Lutte contre la haine en ligne : le Conseil constitutionnel censure certaines dispositions de la loi, qui portent atteinte à la liberté d'expression

La proposition de loi avait été adoptée le 13 mai par l'Assemblée nationale.

La façade du Conseil constitutionnel, le 1er juin 2020 à Paris.
La façade du Conseil constitutionnel, le 1er juin 2020 à Paris. (MARTIN NODA / HANS LUCAS / AFP)

Coup d'arrêt pour la proposition de loi de lutte contre la haine en ligne. Le Conseil constitutionnel a rejeté jeudi 18 juin le cœur de la proposition de loi controversée de Laetitia Avia (LREM), jugeant que certaines nouvelles obligations à la charge des opérateurs de plateformes internet étaient attentatoires à la liberté d'expression et de communication.

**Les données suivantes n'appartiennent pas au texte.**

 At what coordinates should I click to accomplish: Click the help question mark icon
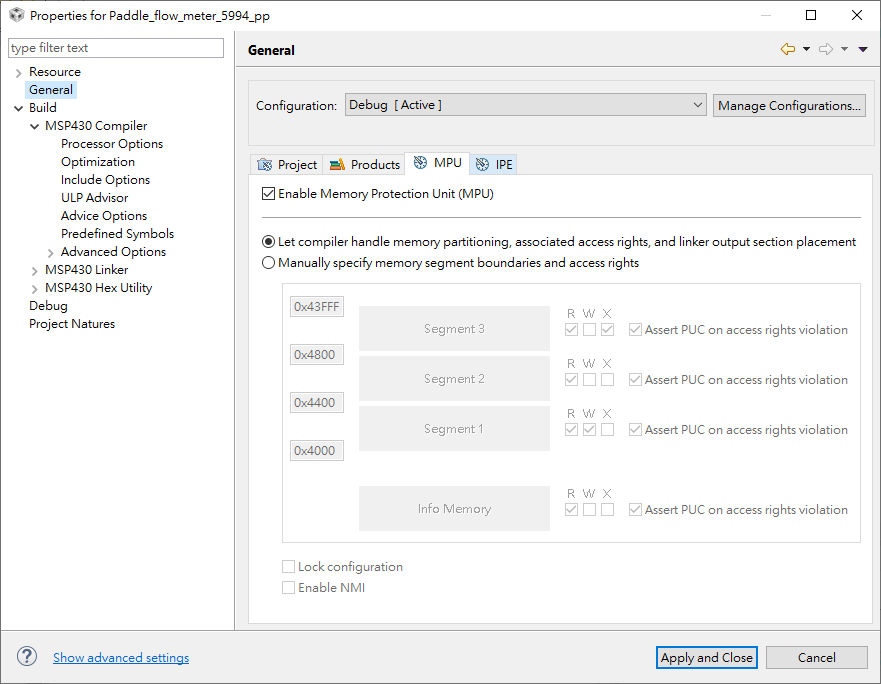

Le Conseil a considéré que certaines dispositions pouvaient "inciter les opérateurs de plateforme en ligne à retirer les contenus qui leur sont signalés, qu'ils soient ou non manifestement illicites" et a jugé "particulièrement bref" le délai de 24 heures imposé à certains opérateurs, "sous peine de sanction pénale", pour "retirer ou rendre inaccessibles des contenus manifestement illicites en raison de leur caractère haineux ou sexuel". Il a ainsi considéré que "le législateur a porté à la liberté d'expression et de communication une atteinte qui n'est pas adaptée, nécessaire et proportionnée au but poursuivi".

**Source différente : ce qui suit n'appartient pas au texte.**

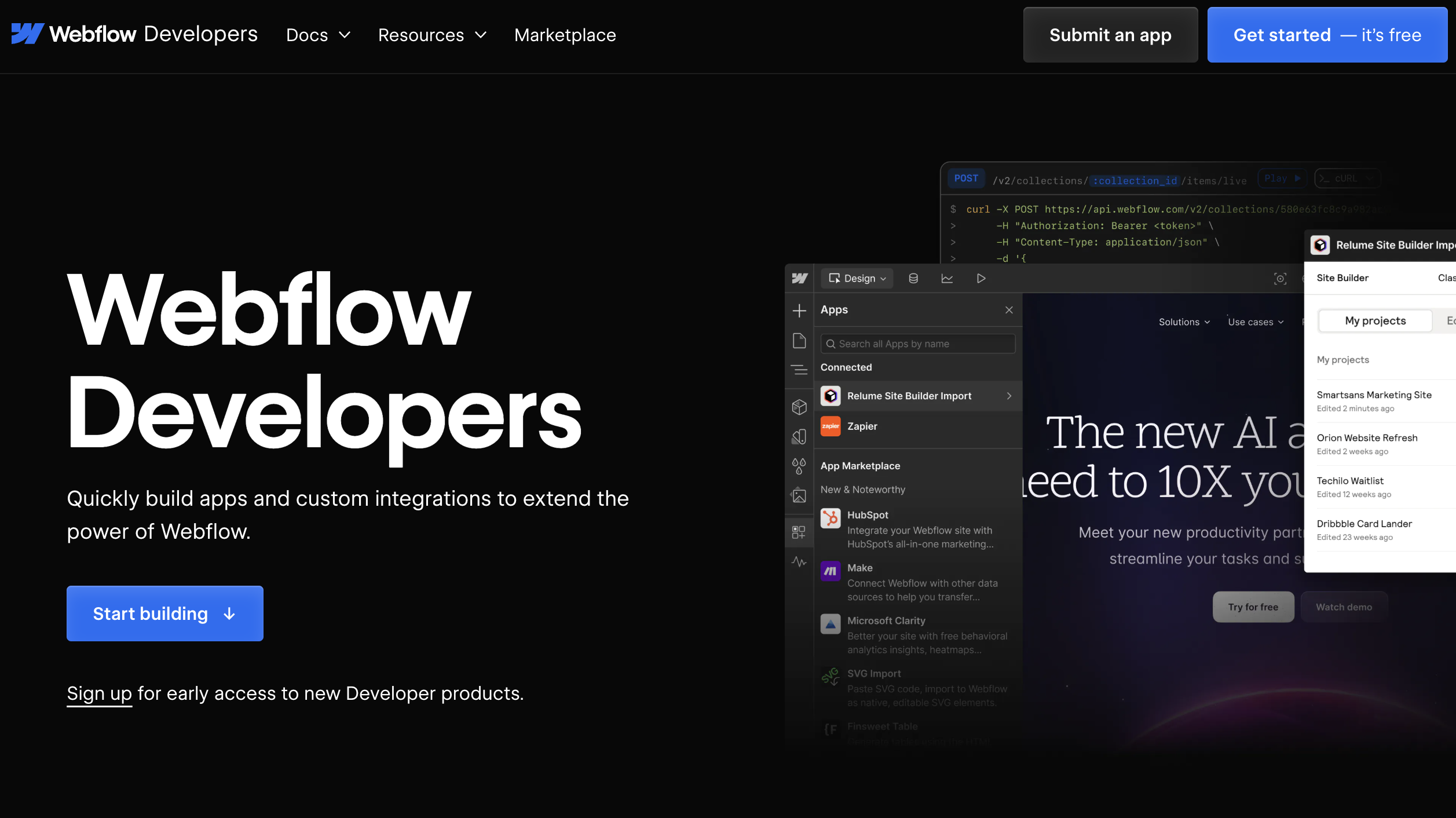Open the Pages panel icon
The height and width of the screenshot is (818, 1456).
pos(799,341)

Le texte prévoyait pour les plateformes et moteurs de recherche l'obligation de retirer sous 24 heures les contenus "manifestement" illicites, sous peine d'être condamnés à des amendes jusqu'à 1,25 million d'euros. Le texte avait été adopté en mai par l'Assemblée nationale dans un climat troublé pour Laetitia Avia. Mise en cause par Médiapart pour des propos jugés sexistes, homophobes et racistes, la députée a annoncé qu'elle allait porter plainte en diffamation, parlant "d'accusations mensongères" et de "manipulation".

Satisfaction chez les Républicains et à La France insoumise

Cette décision a entraîné des réactions au sein de l'opposition. "La loi Avia très largement censurée par le Conseil constitutionnel suite à la saisine du groupe LR au Sénat. Il n'y a quasiment que le titre qui est constitutionnel ...", a immédiatement réagi sur Twitter le chef de file des sénateurs LR, Bruno Retailleau. "La censure ne sera pas confiée aux GAFAM. Tous ceux qui sont attachés à la liberté devraient s'en réjouir", a-t-il ajouté.

A deux reprises, le Sénat, dominé par l'opposition de droite, s'était opposé, au nom de la liberté d'expression, aux dispositions phares d'un texte jugé "liberticide" par ses détracteurs. Outre LR, extrême gauche et extrême droite s'étaient prononcées contre ce texte au Parlement. "Lourde défaite pour Belloubet. La loi Avia contre la haine en ligne est quasi entièrement censurée par le Conseil constitutionnel. La volonté liberticide en échec", a tweeté le chef de file des Insoumis Jean-Luc Mélenchon.